The next level
The local movers and shakers of our BPO industry have been trying to keep a stiff upper lip about the dangers posed by Artificial Intelligence (AI) to their survival. Now and then, they will slip and express concern on their ability to move the local industry to the next level. The principal problem is the increasing difficulty of recruiting qualified staff to handle more demanding requirements beyond answering a phone call.
The morning briefing email I received from The New York Times last Wednesday made it clear how fast the industry is moving to the next level. The report written by Alex Travelli, who covers economics and business for the NYT in India, talks of a feverish hiring spree by US companies for Indian professionals to perform advanced tasks in about 1,800 overseas office parks in India. Soon they expect to employ two million Indians.
No longer are “sweaty youngsters piling into rooms in the middle of the night to help American customers rebook their flights or learn whether warranties had expired… Now the roles are more advanced, and the people holding them often have graduate degrees. Workers are analyzing medical scans, writing marketing pitches, balancing budgets and designing state-of-the-art microchips — the kind of work that used to put Americans in the top tax brackets.
“It’s not just happening here (India). Japanese and British firms have set up offices in places like Mexico and Poland. But most of the multinationals are American, and most of these new centers are in India… Indian workers are doing the kind of jobs that American workers envy – for American companies…
“All kinds of companies are converging on six English-speaking cities in India. They include huge firms like Cisco and Target, which has a Bengaluru campus roughly the size of its Minneapolis headquarters. Bank of America is in Chennai. Hundreds of smaller companies have rushed in elsewhere, too. A third of the companies in the Fortune 500 have centers like these across the country, according to the American Chamber of Commerce in India.
“Workers there are managing publicity for new cell phone companies, developing apps, writing programs to detect fraud and, of course, hiring more employees for the same centers. The employees are ambitious, and they want to climb the ranks at American-based companies. They devise business plans and make decisions that affect operations around the world.”
No more call centers with barely literate agents who needed to be trained intensively before they could be fielded to handle elephones for clients of our BPO industry. Interestingly, BPO industry leaders here told me that they are not afraid AI will render their services obsolete because AI helps them enhance the services they provide. That’s probably true for now but for how long?
This NYT report is telling us that we may lose this one important leg of our economy because we do not have the top caliber labor force required to reach the next level. They are now talking about PhDs and not from the diploma mills we have here. They need engineers and trained medical staff to analyze x-rays, CT scans and other diagnostic tests. They need management experts providing business strategies that companies like McKinsey and Bain and Co. currently offer.

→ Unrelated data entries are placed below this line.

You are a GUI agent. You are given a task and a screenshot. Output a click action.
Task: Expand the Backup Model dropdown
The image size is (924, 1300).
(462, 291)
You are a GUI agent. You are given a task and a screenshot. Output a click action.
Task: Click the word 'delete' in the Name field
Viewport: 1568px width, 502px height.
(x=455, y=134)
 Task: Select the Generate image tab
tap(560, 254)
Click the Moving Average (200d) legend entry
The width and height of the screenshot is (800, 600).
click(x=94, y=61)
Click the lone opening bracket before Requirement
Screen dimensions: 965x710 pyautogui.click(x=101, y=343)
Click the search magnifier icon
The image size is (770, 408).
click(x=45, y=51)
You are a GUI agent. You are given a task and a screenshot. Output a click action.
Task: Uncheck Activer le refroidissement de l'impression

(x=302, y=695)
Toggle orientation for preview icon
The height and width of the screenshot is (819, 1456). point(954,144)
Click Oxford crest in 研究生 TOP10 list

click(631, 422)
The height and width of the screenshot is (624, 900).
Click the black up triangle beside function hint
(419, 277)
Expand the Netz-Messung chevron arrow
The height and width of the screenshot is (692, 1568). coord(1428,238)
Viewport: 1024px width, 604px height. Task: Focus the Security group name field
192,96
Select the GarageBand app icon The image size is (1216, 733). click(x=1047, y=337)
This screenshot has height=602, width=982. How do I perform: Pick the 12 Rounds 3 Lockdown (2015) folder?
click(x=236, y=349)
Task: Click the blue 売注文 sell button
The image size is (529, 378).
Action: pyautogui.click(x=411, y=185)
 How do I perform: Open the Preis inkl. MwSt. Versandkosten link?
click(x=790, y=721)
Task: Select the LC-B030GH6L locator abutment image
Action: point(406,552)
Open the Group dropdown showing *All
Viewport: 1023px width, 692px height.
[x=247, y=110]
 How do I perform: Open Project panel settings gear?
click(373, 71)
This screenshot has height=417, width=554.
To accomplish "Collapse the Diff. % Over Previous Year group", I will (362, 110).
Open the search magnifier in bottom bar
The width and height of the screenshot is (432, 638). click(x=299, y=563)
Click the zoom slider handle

This new level is working for India because, as the NYT report puts it, “America is reducing immigration, and its working-age population is shrinking. It’s harder than ever for companies to hire skilled workers. But the talent pool is nearly bottomless in India, which churns out roughly 10 times as many engineering degrees as the United States every year.”
Get that – 10 times as many engineering graduates as the US. I don’t think they need lawyers or politicians, so we are stuck with these unproductive drags on our economy. We don’t have enough engineering graduates and many of the good doctors and nurses go abroad. This only shows that our educational system has a lot to catch up on before we can even dream of being competitive in the brave new world.
Almost quietly, American firms are pouring into India to hire these talents. Trump’s focus on tariffs doesn’t “affect services or offshoring, the practice of hiring workers overseas. Visa restrictions are equally irrelevant. The roles at these new centers are not for immigrants. They’re for people who want to stay in India and work for American companies.”
Maybe Trump won’t notice, the NYT briefing observed. “These high-wage, education-intensive positions aren’t the manufacturing jobs he promised to bring back.”
Then again, who knows… Trump may notice and retaliate against American companies hiring service workers abroad. This could affect our BPOs.
Since most of the bigger BPO companies here are owned by Indians, maybe they can throw some business our way. But we must prove to the world that we have more to offer than just a pool of English-speaking talent, especially since English proficiency here is declining rapidly.
Local BPO executives say the country has to take on high-value outsourcing jobs in research and analytics and turn the headwinds from AI into an opportunity. The key to staying relevant and ahead of the competition, they said, is to ensure workers are trained in areas like data analytics, machine learning and data mining.
Given that we do not really have a manufacturing sector capable of generating significant export dollars, our agricultural sector is in decline and we are increasingly dependent on imports for food and other essentials, we must make sure the local BPO sector survives.
We have to encourage our youth to stop aspiring to be lawyers and bureaucrats and instead focus on engineering, math and the other sciences which are in high demand in our increasingly technical world.
The Indians are moving into the next level and we should too. But we can’t with our current PISA scores. DepEd Secretary Sonny Angara is still the man of the hour.